TO DO »
• 1. Using the Sage plot documentation, decide whether each statement agrees with it, and support each yes or no with the deciding words quoted exactly: (a) the default value of `plot_points` is 200; (b) setting `adaptive_recursion` to 0 turns adaptive refinement on; (c) the `"semilogy"` scale makes the horizontal axis logarithmic.
• 2. Carry on the Sage plot documentation from its last line, in the same style.

TEXT PROVIDED »
────────────────

Help on function plot in module sage.plot.plot:
plot(*args, **kwds)
Use plot by writing
``plot(X, ...)``
where `X` is a Sage object (or list of Sage objects) that
either is callable and returns numbers that can be coerced to
floats, or has a plot method that returns a
``GraphicPrimitive`` object.
There are many other specialized 2D plot commands available
in Sage, such as ``plot_slope_field``, as well as various
graphics primitives like :class:`~sage.plot.arrow.Arrow`;
type ``sage.plot.plot?`` for a current list.
Type ``plot.options`` for a dictionary of the default
options for plots. You can change this to change the defaults for
all future plots. Use ``plot.reset()`` to reset to the
default options.
PLOT OPTIONS:
- ``plot_points`` - (default: 200) the minimal number of plot points.
- ``adaptive_recursion`` - (default: 5) how many levels of recursion to go
before giving up when doing adaptive refinement. Setting this to 0
disables adaptive refinement.
- ``adaptive_tolerance`` - (default: 0.01) how large a difference should be
before the adaptive refinement code considers it significant. See the
documentation further below for more information, starting at "the
algorithm used to insert".
- ``base`` - (default: 10) the base of the logarithm if
a logarithmic scale is set. This must be greater than 1. The base
can be also given as a list or tuple ``(basex, basey)``.
``basex`` sets the base of the logarithm along the horizontal
axis and ``basey`` sets the base along the vertical axis.
- ``scale`` -- (default: ``"linear"``) string. The scale of the axes.
Possible values are ``"linear"``, ``"loglog"``, ``"semilogx"``,
``"semilogy"``.
The scale can be also be given as single argument that is a list
or tuple ``(scale, base)`` or ``(scale, basex, basey)``.
The ``"loglog"`` scale sets both the horizontal and vertical axes to
logarithmic scale. The ``"semilogx"`` scale sets the horizontal axis
to logarithmic scale. The ``"semilogy"`` scale sets the vertical axis
to logarithmic scale. The ``"linear"`` scale is the default value
when :class:`~sage.plot.graphics.Graphics` is initialized.
- ``xmin`` - starting x value in the rendered figure. This parameter is
passed directly to the ``show`` procedure and it could be overwritten.
- ``xmax`` - ending x value in the rendered figure. This parameter is passed
directly to the ``show`` procedure and it could be overwritten.
- ``ymin`` - starting y value in the rendered figure. This parameter is
passed directly to the ``show`` procedure and it could be overwritten.
- ``ymax`` - ending y value in the rendered figure. This parameter is passed
directly to the ``show`` procedure and it could be overwritten.
- ``color`` - an RGB tuple (r,g,b) with each of r,g,b between 0 and 1,
or a color name as a string (e.g., 'purple'), or an HTML color
such as '#aaff0b'.
- ``detect_poles`` - (Default: False) If set to True poles are detected.
If set to "show" vertical asymptotes are drawn.

────────────────

ENTRIES PROVIDED »
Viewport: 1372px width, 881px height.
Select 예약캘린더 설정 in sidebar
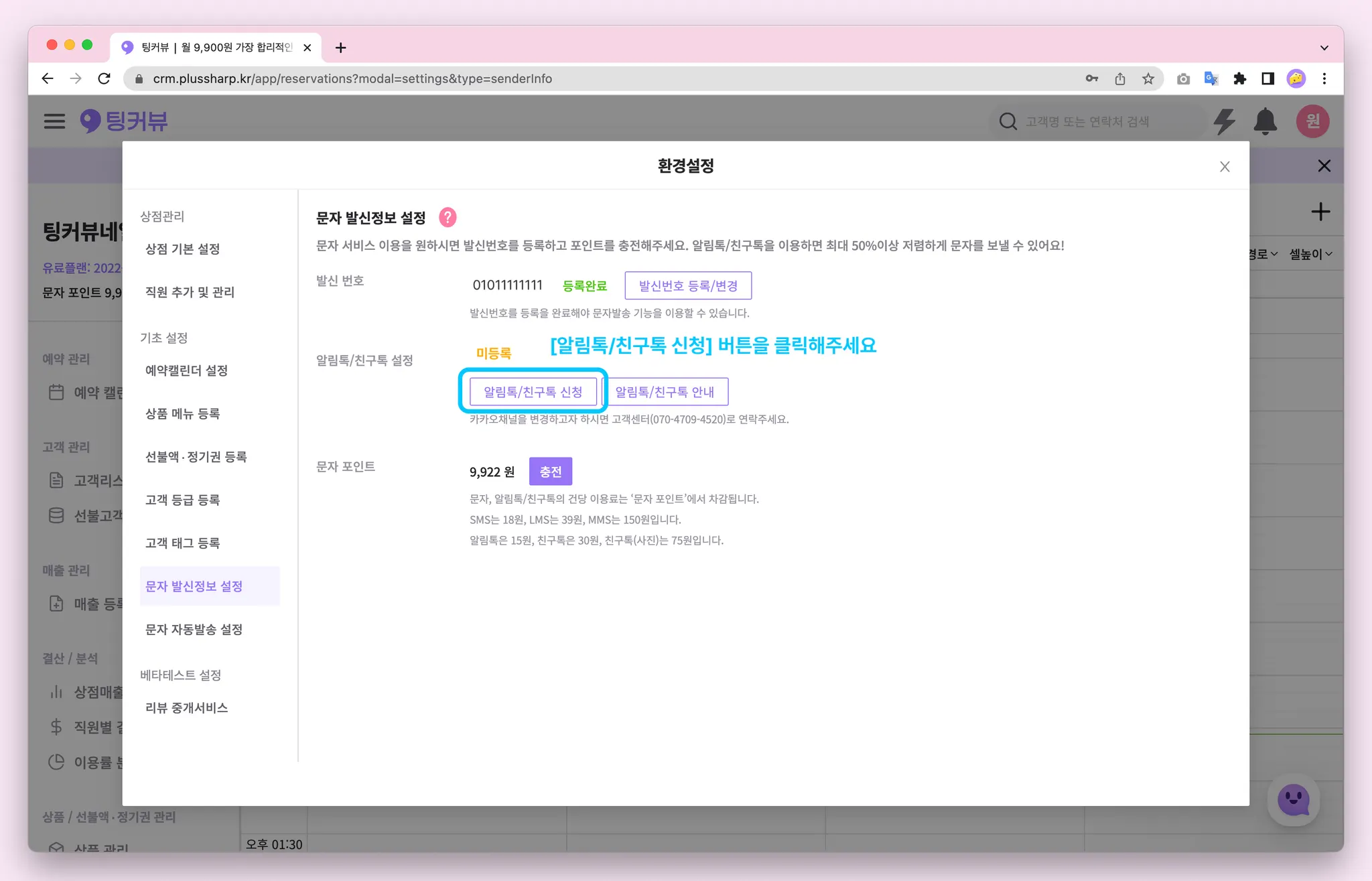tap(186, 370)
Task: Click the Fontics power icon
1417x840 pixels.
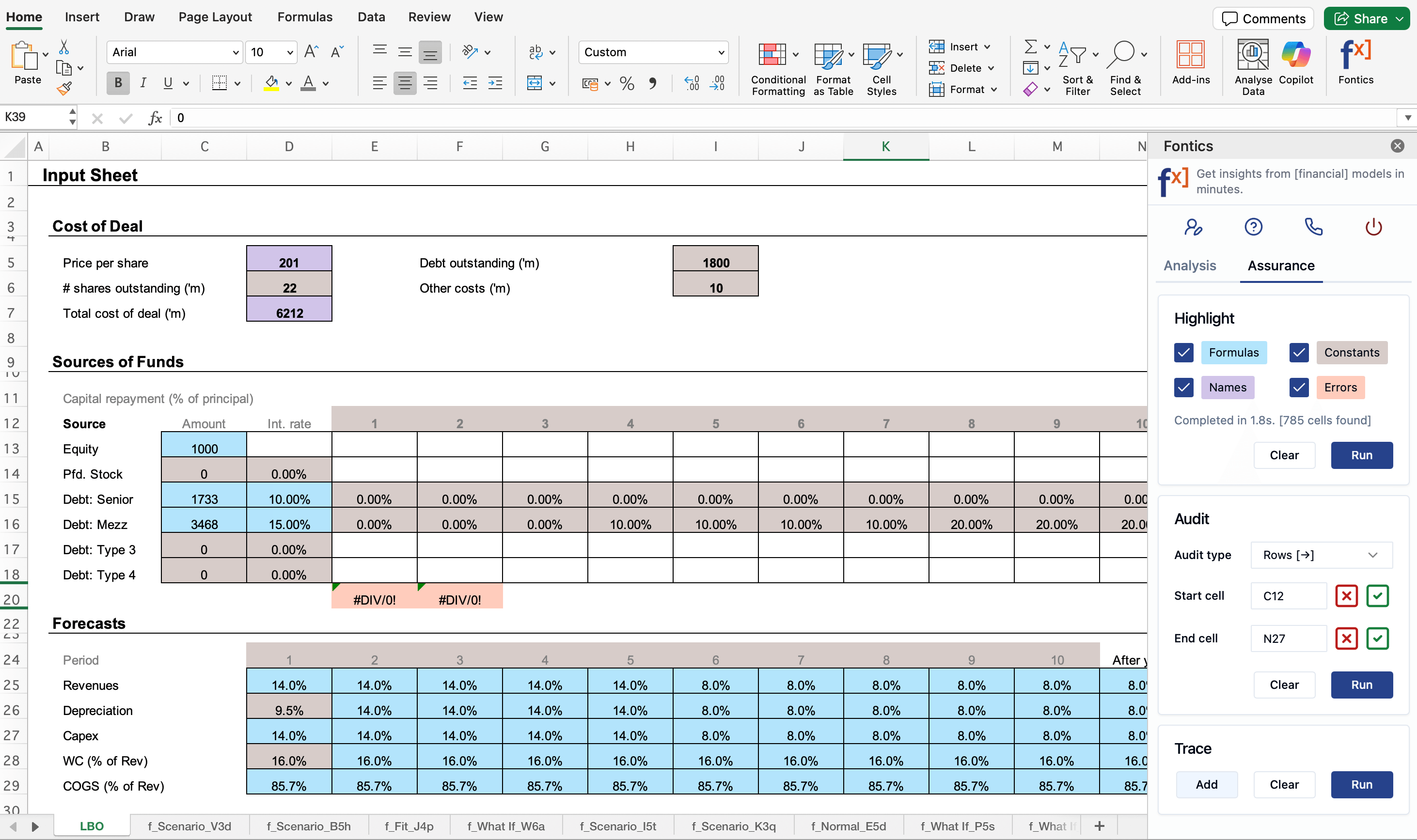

────────────────

RESULTS OF THE EXERCISE »
• 1.
(a) Yes: "(default: 200) the minimal number of plot points."
(b) No: "Setting this to 0 disables adaptive refinement."
(c) No: "The ``"semilogy"`` scale sets the vertical axis"

• 2.
- ``legend_color`` - the color of the text for this item in the legend
- ``legend_label`` - the label for this item in the legend
.. note::
- If the ``scale`` is ``"linear"``, then irrespective of what
``base`` is set to, it will default to 10 and will remain unused.
- If you want to limit the plot along the horizontal axis in the
final rendered figure, then pass the ``xmin`` and ``xmax``
keywords to the :meth:`~sage.plot.graphics.Graphics.show` method.
To limit the plot along the vertical axis, ``ymin`` and ``ymax``
keywords can be provided to either this ``plot`` command or to
the ``show`` command.
- For the other keyword options that the ``plot`` function can
take, refer to the method :meth:`~sage.plot.graphics.Graphics.show`.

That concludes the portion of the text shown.